On the basis of General Porter’s letter and the meetings held by representatives of the War Department General Staff, General Marshall informed the Secretary of War: (1) that the Army would be provided with new protective equipment by June 1943 (barring manufacturing priority difficulties); (2) that steps had been taken to expedite the training of the Army in the use of protective equipment; and (3) that American forces overseas were currently unprepared to retaliate but, granted the necessary shipping priorities, available equipment and munitions could be distributed by May 1943. The Chief of Staff concurred with General Porter that no public threats of retaliation should be made.30 A more complete report on CWS and War Department accomplishments since May 1942 was submitted at the end of December in answer to General Marshall’s inquiry of 4 December. This report thoroughly reviewed the chemical warfare status of the United States and listed steps taken toward readiness. The CWS recommended that higher priorities be given for critical materials needed in the completion of impregnating plants, that additional impregnating (later known as processing) companies be authorized, and that special directives governing the issue of impregnated clothing be published for all theaters where gas warfare was likely.31

The gas mission of the Chemical Warfare Service had thus crystallized by the close of 1942 as the result of almost a year of staff studies, discussion, alarms, and War Department directives. A number of factors had combined to bring about a more realistic attitude toward gas warfare than had been present at any time since 1918. Of these, the most impelling was the fear that the enemy might initiate gas warfare. Under the leadership of Secretary Stimson, Assistant Secretary McCloy, General Marshall, and General Porter, the War Department began active preparations to meet such a contingency in a manner that would insure American supremacy in this field.

__GIVEN INFORMATION__.
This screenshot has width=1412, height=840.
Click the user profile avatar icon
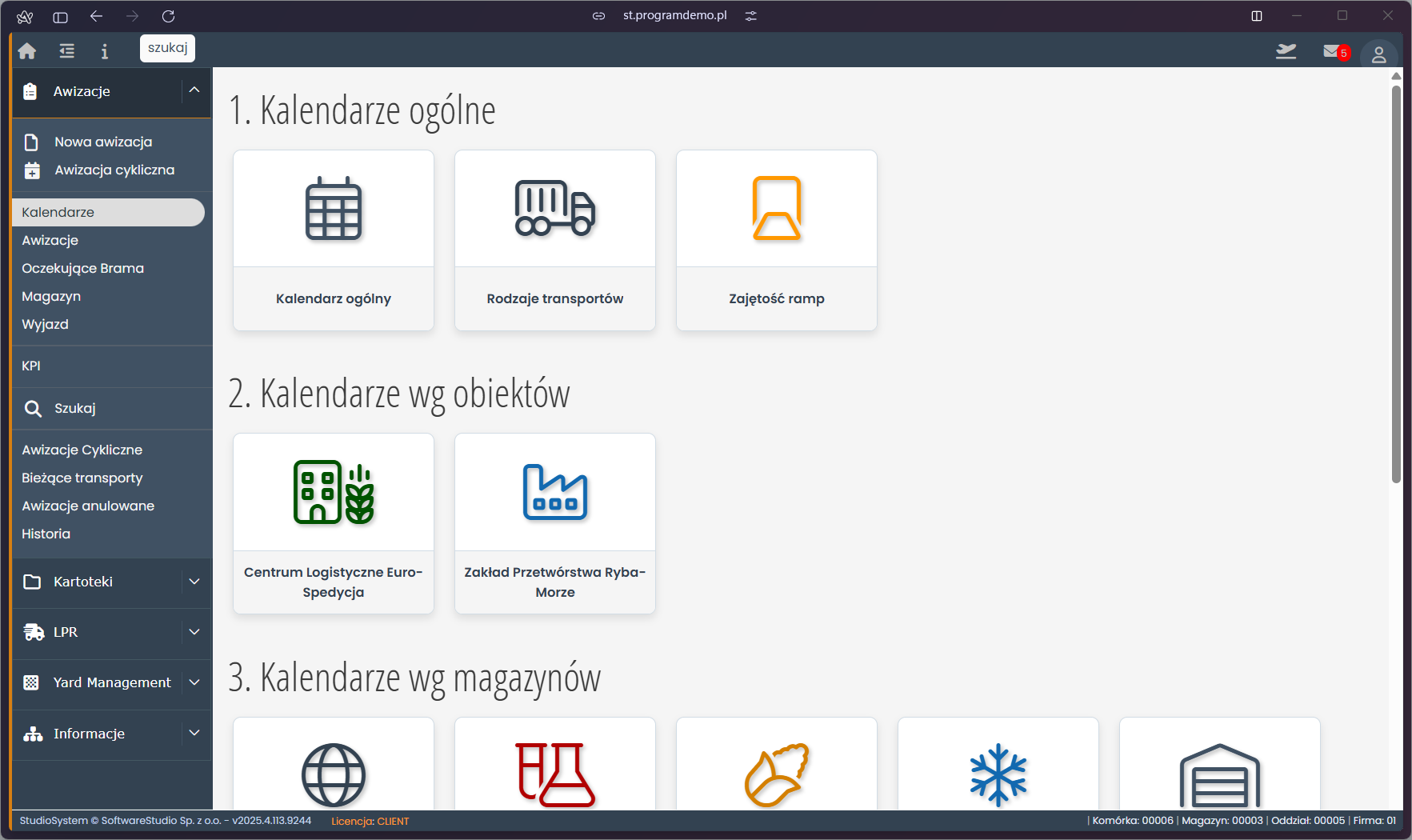point(1378,54)
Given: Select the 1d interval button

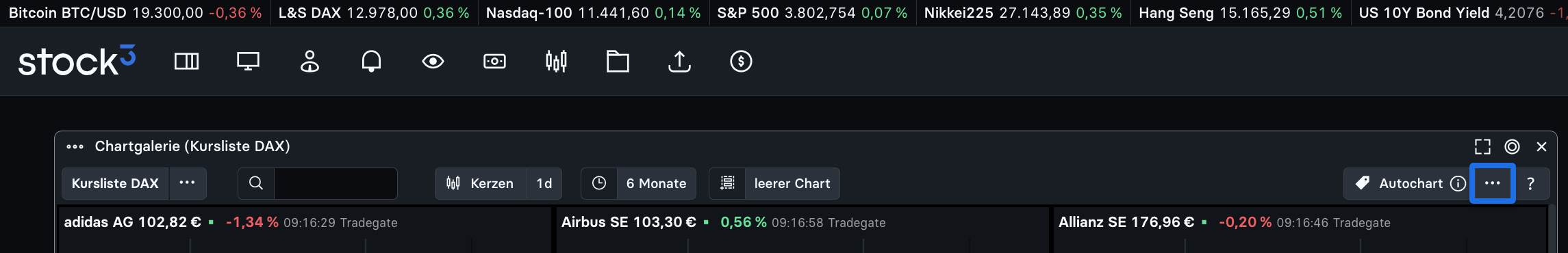Looking at the screenshot, I should pyautogui.click(x=544, y=183).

__ASSIGNED TASK 1__. Output the passage of the chemical warfare excerpt from "The gas mission" to "in this field.", copied word for word.
__ASSIGNED TASK 2__.
Answer these questions using the chemical warfare excerpt.
(a) By what month and year did General Marshall tell the Secretary of War the Army would be provided with new protective equipment?
(b) The report submitted at the end of December answered whose inquiry of 4 December?
(c) Of the factors behind a more realistic attitude toward gas warfare, which one does the excerpt call the most impelling?

__OUTPUT 1__.
The gas mission of the Chemical Warfare Service had thus crystallized by the close of 1942 as the result of almost a year of staff studies, discussion, alarms, and War Department directives. A number of factors had combined to bring about a more realistic attitude toward gas warfare than had been present at any time since 1918. Of these, the most impelling was the fear that the enemy might initiate gas warfare. Under the leadership of Secretary Stimson, Assistant Secretary McCloy, General Marshall, and General Porter, the War Department began active preparations to meet such a contingency in a manner that would insure American supremacy in this field.

__OUTPUT 2__.
(a) June 1943
(b) General Marshall's
(c) The fear that the enemy might initiate gas warfare